Very good guesses! You could have written the caption for that figure.

The colored lines are quantiles. Black lines individual species. Red bar is the realized environmental space (temperature) in that particular year/ region. Each year was fit separately.

Your point about the hyperparameters dominating is interesting. On one hand, I definitely agree that what you're seeing is likely due to species being pulled to the parent mean, although I suppose it's possible that they're just similar. However, there are 2 reasons why some of these species being pulled in might make more sense: 1) I think (but am not sure) that these lines include the augmented species (the extra 0's); 2) Most of these taxa are quite rare, which makes means combining years would help, but it's hard to know how much.

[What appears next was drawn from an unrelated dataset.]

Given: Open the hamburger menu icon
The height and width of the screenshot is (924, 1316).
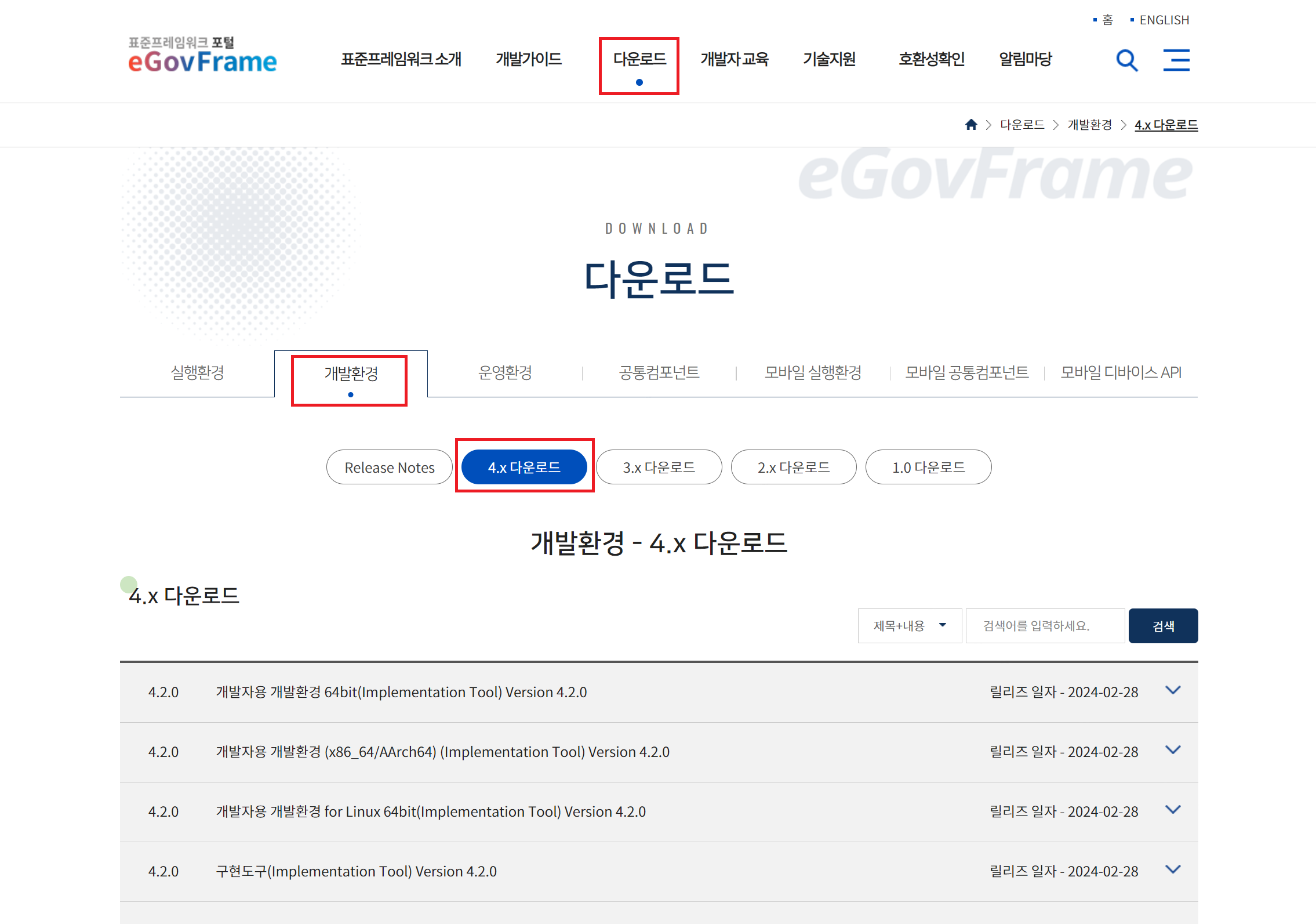Looking at the screenshot, I should click(x=1176, y=60).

On Thu, Aug 20, 2015 at 1:59 PM, Morgan Tingley notifications@github.com wrote:

@rBatt Thanks for that. I don't necessarily what these things mean, but I can check them a bit for normalcy. Take for instance, this plot < https://github.com/rBatt/trawl/blob/master/Figures/Diversity/msomCov/shelf_tempResponse.png

. I'm assuming that each line is a species, and presumably the colored lines are either focal species or group means. What's interesting to me is that each year appears to have a very specific mean parameter, and then all species-specific parameters are year-specific, and are derived from the year-specific model.

I'm assuming that this was done with a single MSOM for each year, right? To me, this illustrates why it'll make more sense (hopefully!) when you convert this to a dynamic MSOM, because it makes more sense for each species' relationship to be more similar to its relationship in other years, then it is to its relationship to other species in a given year. In this current model, each species in 1 year has minimal species-specific information on the temperature relationship (particularly if the realized environmental space is shifting a lot from year to year) [and is the red bar, the realized environmental space for a year?]. By combining all years into a single model, you get a broader set of realized environments, you get a lot more data per species, and you can actually do things like fix temperature-psi relationships across years (i.e. assuming that thermal niches are fixed) or allow them to unidirectionally shift (i.e., thermal niches are adapting) or just allow them to be random per year, but based around a species-specific mean parameter (i.e., there's some year-to-year flexibility or wiggle). But regardless, once doing that, you'd want to see (and expect to see) species-specific relationships pop out. Currently, the heavy concentration of so many species around the mean annual trend indicates that there's not enough species-specific data to define the relationship so the majority of species are just being pulled into the hyper-parameters.

— Reply to this email directly or view it on GitHub https://github.com/rBatt/trawl/issues/92#issuecomment-133098916.

rBatt commented 8 years ago

Eqns 3 in this Ecological Modelling paper Are pretty handy for gaining intuition about how these curves should go.

In R, here are some handy function to calculate the optimum environmental value (psi.opt), the width of the niche (psi.tol), and the maximum probability of occupancy (psi.max):

    psi.opt <- function(b1,b2){-b1/(2*b2)}
    psi.tol <- function(b2){1/sqrt(-2*b2)}
    psi.max <- function(b0,b1,b2){1/(1+exp((b1^2)/(4*b2)-b0))}

@mtingley @mpinsky @JWMorley Some of you might find that handy at some point.